We also spoke to Trish Meyer, assistant executive director of Saving Grace, who told us that domestic abusers follow a similar pattern and are not very original.
That includes not only while abusing their victims, but from early in the relationship as well.
"If an abusive person came into a relationship abusive, the potential victim would never want to get together with that person," she said.
Meyer said abusers "are not dumb people" and are calculated about their methods to court their partners and keep them from leaving.
Our survivor's story started like many others.
She says in the beginning, her abuser was "very charismatic, said all the right things, did all the right things."
Abusers, we're told, move quickly to progress a relationship. Our survivor had moved in with her abuser after only a month of dating.
Experts say the abuse may not turn violent until the couple has made further commitments to each other, such as being engaged, married or having children.
"Oftentimes, when that commitment is made it is when the abuse starts escalating, and the abuser knows it's that much harder for the victim to extract themselves from the relationship," Meyer explained.
Due to months, sometimes years of conditioning, victims often don't feel like they are being abused.
Our survivor told us, "I didn't even realize I was in an abusive relationship mentally, physically, because it had happened so gradually."

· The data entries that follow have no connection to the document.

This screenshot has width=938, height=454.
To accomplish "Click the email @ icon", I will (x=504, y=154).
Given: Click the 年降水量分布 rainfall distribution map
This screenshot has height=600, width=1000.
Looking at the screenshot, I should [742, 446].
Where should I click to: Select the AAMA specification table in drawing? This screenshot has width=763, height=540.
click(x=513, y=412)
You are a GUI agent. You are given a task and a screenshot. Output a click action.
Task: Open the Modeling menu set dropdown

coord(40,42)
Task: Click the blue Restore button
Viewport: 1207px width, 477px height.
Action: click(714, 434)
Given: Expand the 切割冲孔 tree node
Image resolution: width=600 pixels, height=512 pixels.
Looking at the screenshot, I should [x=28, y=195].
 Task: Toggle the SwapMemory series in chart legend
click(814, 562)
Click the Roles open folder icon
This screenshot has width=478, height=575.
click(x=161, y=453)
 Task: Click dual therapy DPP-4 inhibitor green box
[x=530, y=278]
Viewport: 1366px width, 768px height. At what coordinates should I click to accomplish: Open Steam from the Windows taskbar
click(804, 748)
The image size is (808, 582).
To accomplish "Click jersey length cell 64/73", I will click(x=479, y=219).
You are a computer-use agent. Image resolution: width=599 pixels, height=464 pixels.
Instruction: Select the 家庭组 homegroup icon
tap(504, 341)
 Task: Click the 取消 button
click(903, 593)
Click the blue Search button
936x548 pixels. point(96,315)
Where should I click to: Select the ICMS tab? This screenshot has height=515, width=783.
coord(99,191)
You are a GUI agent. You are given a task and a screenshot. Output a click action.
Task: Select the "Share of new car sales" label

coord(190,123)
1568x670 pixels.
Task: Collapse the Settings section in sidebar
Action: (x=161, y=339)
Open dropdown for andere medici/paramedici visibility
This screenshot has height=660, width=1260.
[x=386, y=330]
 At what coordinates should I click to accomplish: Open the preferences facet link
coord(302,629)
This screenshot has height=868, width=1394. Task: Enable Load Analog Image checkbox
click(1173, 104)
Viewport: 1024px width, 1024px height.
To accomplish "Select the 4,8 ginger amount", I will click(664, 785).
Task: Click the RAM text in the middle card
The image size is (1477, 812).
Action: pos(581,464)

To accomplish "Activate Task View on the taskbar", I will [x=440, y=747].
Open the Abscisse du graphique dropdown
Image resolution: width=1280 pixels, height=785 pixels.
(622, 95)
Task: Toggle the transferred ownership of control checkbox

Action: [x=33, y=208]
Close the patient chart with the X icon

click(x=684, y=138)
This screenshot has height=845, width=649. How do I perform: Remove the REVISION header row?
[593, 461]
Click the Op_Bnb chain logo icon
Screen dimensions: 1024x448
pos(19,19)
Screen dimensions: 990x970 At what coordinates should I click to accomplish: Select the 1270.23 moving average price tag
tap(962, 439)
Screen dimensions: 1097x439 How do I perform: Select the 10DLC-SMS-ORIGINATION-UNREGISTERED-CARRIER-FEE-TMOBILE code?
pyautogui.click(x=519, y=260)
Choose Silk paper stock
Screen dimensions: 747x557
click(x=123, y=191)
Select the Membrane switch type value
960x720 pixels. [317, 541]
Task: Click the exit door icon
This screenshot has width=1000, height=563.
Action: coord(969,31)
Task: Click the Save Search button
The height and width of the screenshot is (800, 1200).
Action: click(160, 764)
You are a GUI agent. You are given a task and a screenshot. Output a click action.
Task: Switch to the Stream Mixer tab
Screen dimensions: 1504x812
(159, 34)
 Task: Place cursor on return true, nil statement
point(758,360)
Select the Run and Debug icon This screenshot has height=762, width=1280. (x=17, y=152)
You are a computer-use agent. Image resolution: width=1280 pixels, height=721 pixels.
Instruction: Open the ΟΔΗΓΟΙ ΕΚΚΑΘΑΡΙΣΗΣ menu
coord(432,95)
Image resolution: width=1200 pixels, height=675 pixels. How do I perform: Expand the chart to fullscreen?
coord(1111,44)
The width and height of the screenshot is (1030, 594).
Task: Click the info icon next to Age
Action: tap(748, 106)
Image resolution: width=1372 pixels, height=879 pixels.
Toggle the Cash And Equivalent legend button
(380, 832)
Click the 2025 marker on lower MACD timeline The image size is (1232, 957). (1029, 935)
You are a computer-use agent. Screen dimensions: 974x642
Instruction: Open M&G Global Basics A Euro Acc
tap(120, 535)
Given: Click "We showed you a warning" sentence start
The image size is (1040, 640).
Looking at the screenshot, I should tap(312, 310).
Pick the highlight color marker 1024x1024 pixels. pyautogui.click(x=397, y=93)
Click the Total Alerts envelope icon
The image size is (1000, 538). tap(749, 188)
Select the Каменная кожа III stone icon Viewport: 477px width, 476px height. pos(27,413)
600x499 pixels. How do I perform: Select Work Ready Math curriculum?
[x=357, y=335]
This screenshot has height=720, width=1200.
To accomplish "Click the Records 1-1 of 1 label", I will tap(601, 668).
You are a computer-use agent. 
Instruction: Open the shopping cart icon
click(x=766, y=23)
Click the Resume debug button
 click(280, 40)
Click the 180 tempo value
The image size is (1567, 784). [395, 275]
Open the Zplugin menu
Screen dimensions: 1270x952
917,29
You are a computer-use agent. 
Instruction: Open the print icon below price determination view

Trying to leave an abusive relationship experts say is the most dangerous time for victims.
"He balled up his fist and punched me in the side of the head," she said. "He then proceeded to strangle me."
When she tried to leave, she added, "My life was in danger, and I knew if I didn't get out of there, my son would no longer have a mother."
The survivor we spoke with now lives abuse-free, having had the help of Saving Grace.
It's not too late for those currently living with domestic violence to escape. Saving Grace works with victims, carefully planning and preparing to successfully and safely leave an abusive relationship.